God seeks to be in communion with human beings. He loves Israel (cf. Hos. 11:1, 4). He has loved his people with age-old love and so has kept his mercy toward them (Jer. 31:3). In Is. 49:15-16, the Lord assures Zion, feeling forsaken and forgotten: “Can a mother forget her infant, be without tenderness for the child of her womb? Even should she forget, I will never forget you. See, upon the palms of my hands I have written your name ....” The Lord’s love for us is strong and he is faithful forever (Ps. 117).

But divine love, which “surpasses all our hopes and desires” (cf. today’s collect prayer), is not merely affective; it is eminently effective. Sensitive and attentive to the cries of his suffering people, God comes to their rescue. He delivers them from their oppressors, protects them from nations greater and mightier than them, and establishes them in the promised land (Ex. 3:7-10; Dt. 4:37-38). God repeatedly rebukes and judges his people, as the utterances of the prophets sufficiently make clear. Yet time and again, too, he shows himself to be understanding, merciful and forgiving (Ps. 103:8; Jer. 31:20). And finally, never despairing of his people, God reveals the depth of his love by giving us the only one left for him to send, his beloved Son (Mk. 12:6; Jn. 3:16). The Son dies for his friends, notwithstanding their sinfulness, and thus he proves God’s love through a love greater than which there is no other (Rom 5:8; Jn. 15:13). Because he becomes one of us and is not ashamed to call us brothers, as today’s second reading teaches, Jesus is able to help us and bring us to glory as our leader, made perfect through suffering.

Yet in these last days, no less than in times past, God’s chosen people have “made a sorry return for divine love” and have shown that they are not fully ready to enter into divine communion (cf. the introduction to the Book of Malachi in the Personal Study Edition of The Catholic Bible [New York/Oxford: Oxford University Press, 1995]). No doubt, it is basically due to the hardness of our hearts. Such hardness of heart, not childlike and more characteristic of grown-ups, prevents us from fully partaking of the covenant by which we accept the Lord as our God and he accepts us as his own people.

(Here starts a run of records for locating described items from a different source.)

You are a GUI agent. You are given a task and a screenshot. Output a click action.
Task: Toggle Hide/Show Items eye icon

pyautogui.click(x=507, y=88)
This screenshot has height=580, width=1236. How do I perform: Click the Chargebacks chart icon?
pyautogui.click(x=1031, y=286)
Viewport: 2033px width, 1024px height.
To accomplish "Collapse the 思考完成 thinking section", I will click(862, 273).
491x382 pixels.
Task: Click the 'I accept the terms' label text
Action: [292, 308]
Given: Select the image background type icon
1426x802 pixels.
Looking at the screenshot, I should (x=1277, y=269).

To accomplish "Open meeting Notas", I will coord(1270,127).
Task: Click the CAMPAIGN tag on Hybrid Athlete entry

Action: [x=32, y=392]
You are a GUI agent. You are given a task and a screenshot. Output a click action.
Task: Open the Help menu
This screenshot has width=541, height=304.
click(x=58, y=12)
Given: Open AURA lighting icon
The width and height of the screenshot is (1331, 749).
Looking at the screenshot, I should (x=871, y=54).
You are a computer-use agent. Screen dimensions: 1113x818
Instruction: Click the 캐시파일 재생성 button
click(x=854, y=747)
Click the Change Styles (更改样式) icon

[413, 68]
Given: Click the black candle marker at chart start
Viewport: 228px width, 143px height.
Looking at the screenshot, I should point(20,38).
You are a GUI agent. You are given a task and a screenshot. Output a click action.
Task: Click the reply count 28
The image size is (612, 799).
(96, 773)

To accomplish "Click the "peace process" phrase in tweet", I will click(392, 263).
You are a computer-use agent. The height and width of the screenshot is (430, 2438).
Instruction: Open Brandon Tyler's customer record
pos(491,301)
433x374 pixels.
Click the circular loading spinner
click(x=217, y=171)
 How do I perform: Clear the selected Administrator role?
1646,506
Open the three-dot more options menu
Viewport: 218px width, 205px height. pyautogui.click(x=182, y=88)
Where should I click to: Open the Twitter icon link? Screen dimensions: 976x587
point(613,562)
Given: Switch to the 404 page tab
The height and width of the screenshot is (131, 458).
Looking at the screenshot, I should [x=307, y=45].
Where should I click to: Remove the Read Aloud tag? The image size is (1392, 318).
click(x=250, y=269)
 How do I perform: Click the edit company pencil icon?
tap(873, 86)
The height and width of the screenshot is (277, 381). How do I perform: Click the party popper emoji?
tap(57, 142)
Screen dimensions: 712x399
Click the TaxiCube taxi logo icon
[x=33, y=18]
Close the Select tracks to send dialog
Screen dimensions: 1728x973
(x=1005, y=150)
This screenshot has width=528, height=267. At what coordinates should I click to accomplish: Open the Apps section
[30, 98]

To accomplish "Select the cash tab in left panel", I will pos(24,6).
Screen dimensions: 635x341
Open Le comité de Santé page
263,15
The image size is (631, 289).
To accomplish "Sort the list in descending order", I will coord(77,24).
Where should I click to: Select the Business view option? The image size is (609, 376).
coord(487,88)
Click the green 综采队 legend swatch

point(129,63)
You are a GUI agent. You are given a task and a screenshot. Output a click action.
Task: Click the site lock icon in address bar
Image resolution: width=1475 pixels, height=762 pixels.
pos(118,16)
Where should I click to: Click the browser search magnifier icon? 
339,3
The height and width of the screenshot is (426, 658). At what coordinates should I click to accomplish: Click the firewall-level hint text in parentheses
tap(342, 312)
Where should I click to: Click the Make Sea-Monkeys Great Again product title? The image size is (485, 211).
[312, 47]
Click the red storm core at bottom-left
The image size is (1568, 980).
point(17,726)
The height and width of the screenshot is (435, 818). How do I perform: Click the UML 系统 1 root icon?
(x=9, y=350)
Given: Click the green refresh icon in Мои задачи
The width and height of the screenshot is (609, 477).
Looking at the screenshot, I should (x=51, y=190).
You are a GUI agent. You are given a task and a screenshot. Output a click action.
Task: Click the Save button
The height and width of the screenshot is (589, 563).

Not grasping fully—or better, not fully grasped by—the mystery that refers to Christ and the Church, I fail to understand the original saying: “God made them male and female. For this reason a man shall leave his father and mother and be joined to his wife, and the two shall become one flesh” (cf. also Eph. 5:29-33; Mal. 2:10-16).

Not fully appreciating my membership in the one body of Christ, I readily find impractical and no longer feasible nowadays—too socialistic also, if not communistic—what is at once indicative and imperative in Acts 4:32-35: “The community of believers was of one heart and mind, and no one claimed that any of his possessions was his own, but they had everything in common. With great power the apostles bore witness to the resurrection of the Lord Jesus, and great favor was accorded them all. There was no needy person among them, for those who owned property or houses would sell them, bring the proceeds of the sale, and put them at the feet of the apostles, and they were distributed to each according to need.”

Not ready to be in full communion with the Evangelizer of the Poor, I fall short of what St. Vincent de Paul holds up for his followers, namely, that they be understanding of the poor and needy, sympathizing with them so fully that they can say with St. Paul, “I have become all things to all men” (P. Coste, XI, 340-341).

In so many words, lacking in love that is both affective and effective, I am as well lacking in knowledge of God, who is love (cf. 1 Jn. 4:8), and doubt that God loves human beings and seeks to be in communion with them.